After the end of the Pacific War, Inoue won critical acclaim with his 1949 novellas The Hunting Gun (Ryōjū) and The Bullfight, the latter earning him the Akutagawa Prize. In the following years, he published several novels and short stories in a variety of genres: contemporary love stories, stories addressing social and political aspects of post-war Japan like Kuroi Ushio, historical novels set in accurately depicted settings like the 1957 The Roof Tile of Tempyō and the 1959 Tun-huang (Tonkō), and works with an autobiographical background like the 1975 Chronicle of My Mother (Waga haha no ki), which documented his mother's deterioration into senility.
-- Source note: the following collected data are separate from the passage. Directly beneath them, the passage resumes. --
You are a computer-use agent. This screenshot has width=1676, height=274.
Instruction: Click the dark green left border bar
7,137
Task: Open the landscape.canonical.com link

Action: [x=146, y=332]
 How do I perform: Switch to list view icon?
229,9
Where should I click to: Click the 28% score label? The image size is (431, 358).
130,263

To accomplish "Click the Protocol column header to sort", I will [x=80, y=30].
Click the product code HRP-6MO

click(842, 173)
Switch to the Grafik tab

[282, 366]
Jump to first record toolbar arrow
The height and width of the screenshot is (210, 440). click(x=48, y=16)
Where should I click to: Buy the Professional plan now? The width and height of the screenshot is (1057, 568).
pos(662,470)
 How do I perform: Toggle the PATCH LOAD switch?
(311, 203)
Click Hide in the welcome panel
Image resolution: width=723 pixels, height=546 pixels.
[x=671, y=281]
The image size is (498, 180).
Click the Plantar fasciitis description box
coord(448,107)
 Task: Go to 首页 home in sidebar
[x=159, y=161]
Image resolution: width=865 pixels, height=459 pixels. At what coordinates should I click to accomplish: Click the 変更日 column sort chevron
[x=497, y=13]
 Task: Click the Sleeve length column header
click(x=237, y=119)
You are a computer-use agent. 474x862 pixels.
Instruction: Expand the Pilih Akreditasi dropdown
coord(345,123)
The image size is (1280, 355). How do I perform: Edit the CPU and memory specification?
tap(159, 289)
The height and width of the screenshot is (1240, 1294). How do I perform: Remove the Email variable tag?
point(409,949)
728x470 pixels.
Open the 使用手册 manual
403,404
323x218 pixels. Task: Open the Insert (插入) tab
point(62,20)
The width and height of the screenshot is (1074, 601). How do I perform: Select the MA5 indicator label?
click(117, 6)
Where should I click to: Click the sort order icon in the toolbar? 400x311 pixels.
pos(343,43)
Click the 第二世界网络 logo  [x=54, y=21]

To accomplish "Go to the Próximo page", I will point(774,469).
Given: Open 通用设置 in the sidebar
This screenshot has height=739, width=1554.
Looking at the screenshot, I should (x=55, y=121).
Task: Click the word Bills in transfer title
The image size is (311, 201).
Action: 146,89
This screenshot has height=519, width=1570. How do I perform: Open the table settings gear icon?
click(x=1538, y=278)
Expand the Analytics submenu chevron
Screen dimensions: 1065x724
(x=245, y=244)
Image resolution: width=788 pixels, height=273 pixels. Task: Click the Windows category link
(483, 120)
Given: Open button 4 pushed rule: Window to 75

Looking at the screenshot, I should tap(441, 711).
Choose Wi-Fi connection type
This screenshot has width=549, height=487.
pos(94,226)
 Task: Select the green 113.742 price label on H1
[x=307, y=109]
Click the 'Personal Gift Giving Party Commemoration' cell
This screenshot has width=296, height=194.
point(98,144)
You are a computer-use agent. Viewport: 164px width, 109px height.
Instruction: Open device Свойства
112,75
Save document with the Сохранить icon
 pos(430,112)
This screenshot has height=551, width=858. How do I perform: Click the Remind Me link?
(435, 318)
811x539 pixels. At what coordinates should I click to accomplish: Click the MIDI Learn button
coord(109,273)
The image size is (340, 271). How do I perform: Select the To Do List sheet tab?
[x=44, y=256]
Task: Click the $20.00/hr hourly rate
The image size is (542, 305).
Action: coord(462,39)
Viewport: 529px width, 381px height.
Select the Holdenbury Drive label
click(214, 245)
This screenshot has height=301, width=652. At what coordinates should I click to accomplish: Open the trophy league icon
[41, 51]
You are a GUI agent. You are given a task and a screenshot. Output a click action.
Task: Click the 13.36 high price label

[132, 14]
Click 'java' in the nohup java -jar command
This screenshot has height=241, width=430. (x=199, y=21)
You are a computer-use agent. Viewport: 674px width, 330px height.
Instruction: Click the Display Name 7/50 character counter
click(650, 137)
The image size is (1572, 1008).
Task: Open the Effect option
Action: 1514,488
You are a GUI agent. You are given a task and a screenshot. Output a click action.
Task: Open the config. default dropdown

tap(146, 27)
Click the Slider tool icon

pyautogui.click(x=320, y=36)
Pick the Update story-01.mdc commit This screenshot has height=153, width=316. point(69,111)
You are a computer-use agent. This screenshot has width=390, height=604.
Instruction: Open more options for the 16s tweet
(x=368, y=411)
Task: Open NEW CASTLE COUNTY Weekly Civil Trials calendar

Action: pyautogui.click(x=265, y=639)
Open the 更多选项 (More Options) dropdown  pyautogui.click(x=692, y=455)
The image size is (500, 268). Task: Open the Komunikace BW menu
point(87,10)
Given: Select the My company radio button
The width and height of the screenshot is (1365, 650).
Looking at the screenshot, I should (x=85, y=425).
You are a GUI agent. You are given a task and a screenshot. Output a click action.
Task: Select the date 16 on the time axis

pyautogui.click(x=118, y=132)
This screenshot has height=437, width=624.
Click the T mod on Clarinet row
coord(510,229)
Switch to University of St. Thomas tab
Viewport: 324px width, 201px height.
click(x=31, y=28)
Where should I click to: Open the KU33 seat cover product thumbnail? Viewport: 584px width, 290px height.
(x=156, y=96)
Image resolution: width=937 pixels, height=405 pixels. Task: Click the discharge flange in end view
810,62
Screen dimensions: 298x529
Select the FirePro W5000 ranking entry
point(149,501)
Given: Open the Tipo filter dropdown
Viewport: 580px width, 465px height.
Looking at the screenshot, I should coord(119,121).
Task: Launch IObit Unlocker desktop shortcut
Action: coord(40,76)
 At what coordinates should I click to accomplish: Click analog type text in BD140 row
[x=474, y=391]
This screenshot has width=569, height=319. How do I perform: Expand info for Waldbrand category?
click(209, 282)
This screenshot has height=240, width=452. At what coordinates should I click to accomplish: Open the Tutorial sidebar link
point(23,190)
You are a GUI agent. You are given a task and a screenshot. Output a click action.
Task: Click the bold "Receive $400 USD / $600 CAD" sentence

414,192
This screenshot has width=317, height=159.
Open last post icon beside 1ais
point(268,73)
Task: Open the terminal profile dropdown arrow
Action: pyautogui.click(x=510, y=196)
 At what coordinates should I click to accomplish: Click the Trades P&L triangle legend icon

Inoue was elected a member of the Japan Art Academy in 1964 and received the Order of Culture in 1976. He died in Tokyo in 1991 at the age of 83.
He had a deep knowledge of shrines, temples, and Japanese history, and served as a supervisor and editorial committee member at several publishing companies.

==Selected works==
- 1937: Ryūten (流転) story
- 1949: The Hunting Gun (猟銃, Ryōjū) novella
- 1949: The Bullfight (闘牛, Tōgyū) novella
- 1950: Kuroi Ushio (黯い潮) novel
- 1950: Shi to koi to nami (死と恋と波と) short story collection
- 1951: Life of a Counterfeiter (ある偽作家の生涯, Aru gisakka no shōgai) short story collection
- 1953: Asunaro monogatari (あすなろ物語) novel
- 1956: Hyōheki (氷壁) novel
- 1957: The Roof Tile of Tempyō (天平の甍, Tenpyō no iraka) novel
- 1958: Kitaguni (北国) poetry collection
- 1959: Lou-Lan (楼蘭, Ro-ran) short story collection
- 1959: Tun-huang (敦煌, Tonkō) novel
- 1960: Yodo dono no nikki (淀どの日記) novel
- 1962: Chikūkai (地中海) poetry collection
- 1963: Wind and Waves (風濤, Fūtō) novel
- 1967: Kaseki (化石) novel
- 1967: Unga (運河) poetry collection
- 1968: Oroshiyakoku suimutan (おろしや国酔夢譚) novel
- 1969: Journey Beyond Samarkand (西域物語, Seiiki monogatari) novel
- 1971: Kisetsu (季節) poetry collection
- 1975: Chronicle of My Mother (わが母の記, Waga haha no ki) novel
- 1976: Enseiro (遠征路) poetry collection
- 1979: Zen shishū (全詩集) poetry collection
- 1981: Hongakubō ibun (本覺坊遺文) novel
- 1989: Confucius (孔子, Kōshi) novel

==Awards==
- 1936: Chiba Kameo Prize for Ryūten
- 1950: Akutagawa Prize for The Bullfight
- 1957: Ministry of Education, Culture, Sports, Science and Technology Award for The Roof Tile of Tempyo
- 1959: Mainichi Press Prize for Tun-huang
- 1959: Japan Art Academy Award for Hyōheki
- 1961: Noma Literary Prize for Yodo dono no nikki
- 1963: Yomiuri Prize for Wind and Waves
- 1969: Japanese Literature Grand Prix for Oroshiyakoku suimutan
- 1976: Order of Culture
- 1980: Kikuchi Kan Prize
- 1984: Asahi Prize
- 1989: Noma Literary Prize for Confucius

==Adaptations (selected)==

- Films
- 1954: Kuroi Ushio, directed by Sō Yamamura
- 1955: Asunaro monogatari, directed by Hiromichi Horikawa
- 1961: Ryōjū, directed by Heinosuke Gosho
- 1972: Kaseki, directed by Masaki Kobayashi
- 1989: Sen no Rikyū: Honkakubō ibun, directed by Kei Kumai
- 2012: Waga no haha no ki, directed by Masato Harada

Inoue's works have also repeatedly been adapted for television and the stage.